I get a different error message RuntimeError: one of the variables needed for gradient computation has been modified by an inplace operation.

w_times_x depends on your trainable parameters, so yout does as well,
and after you accumulated into h_ij, h_ij does to.

The first time through your training loop, h_ij doesn’t yet depend on your
layer parameters when you compute yout, so backpropagating through
yout doesn’t backpropagate through h_ij. But the second time through
your training loop, h_ij depends on the parameters through the
computation graph that was created during the first loop iteration which
was freed when you called loss.backward() in the first iteration.

Hence your first error.

If you use retain_graph = True, that graph is saved instead of
freed.
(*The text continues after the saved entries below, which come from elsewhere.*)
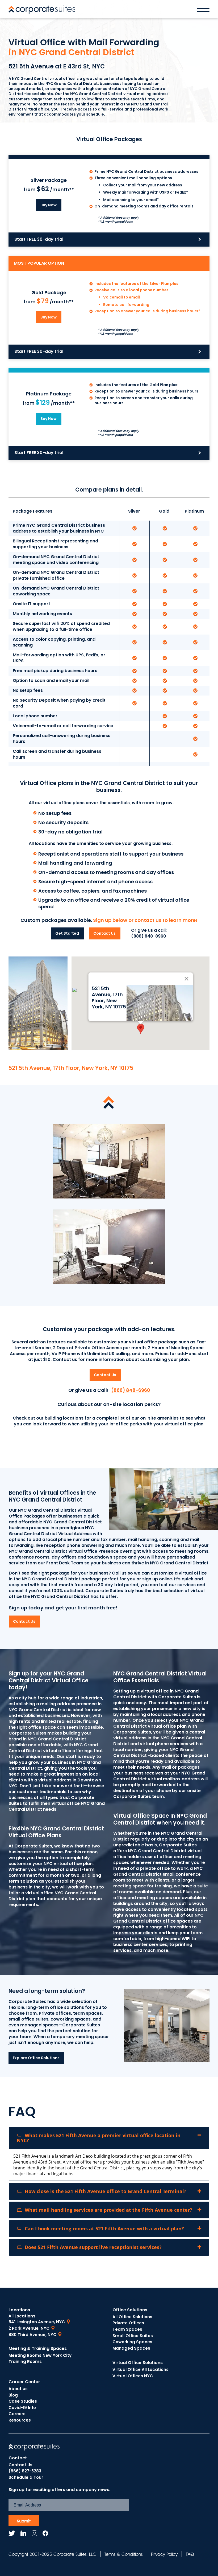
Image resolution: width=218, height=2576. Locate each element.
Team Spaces (127, 2329)
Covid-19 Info (22, 2407)
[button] (140, 1029)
But when you try to use it, autograd detects that your call to
optimizer.step() has modified various parameters – that are used
in the first-iteration computation graph – inplace, which would prevent
autograd from computing the gradient correctly were it to try.

Hence your second error.

You have to figure out what the correct logic of your training should be.
After you’ve gone through your training loop 100 times, say, when you
call loss.backward() in the 101st iteration, do you really want to
backpropagate through the computation of h_ij 100 times, once (again)
for each time it was computed in the 100 previous iterations?

Best.

K. Frank